A way to have version control for the alerts that we are configuring for Prometheus

Prometheus Alerts

This Repository will be the version control for the different custom alerts and the configurations files required to make the alerts work.

Custom Alert Requirements

  • To create intelligent alerts that will be triggered when failing thresholds are reached and that will provide complete and pertinent information.
  • It is neccessary to see the origination of the error (foundation, component, job, etc).

Creating Custom Alerts

Custom alerts can be created in an .alerts or .yaml file. To create an Alert you need the declare the following sections:

  1. "expr:"(expression) - The Prometheus query that will be evaluated to decide if an alert should be fired.
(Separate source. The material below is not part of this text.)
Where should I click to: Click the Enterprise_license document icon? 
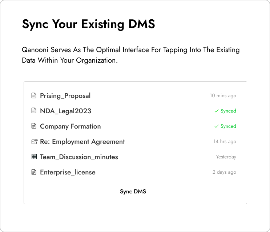[x=34, y=172]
  2. "for:"(optional) - That tells Alertmanager how long the expression has to be in an error state before the alert is fired.

  3. "labels:" - That allows additional labels to be attached to the alert. Any existing conflicting labels will be overwritten. (Can be templated).

  4. "annotations:" - These allow longer error messages and possibly even helpful links to be bundled with the alert. (Can be templated).


Label and annotation values can be templated using console templates(go templating language). The $labels variable holds the label key/value pairs of an alert instance and $value holds the evaluated value of an alert instance.

Helpful Links

Alerts Version 1.x vs. 2.x

Alerts in Prometheus Version 1.x uses a JSON like format, since Prometheus 2.x it moved to a YAML format. There is a command line tool that allows you to upgrade from the older rules format to the newer format.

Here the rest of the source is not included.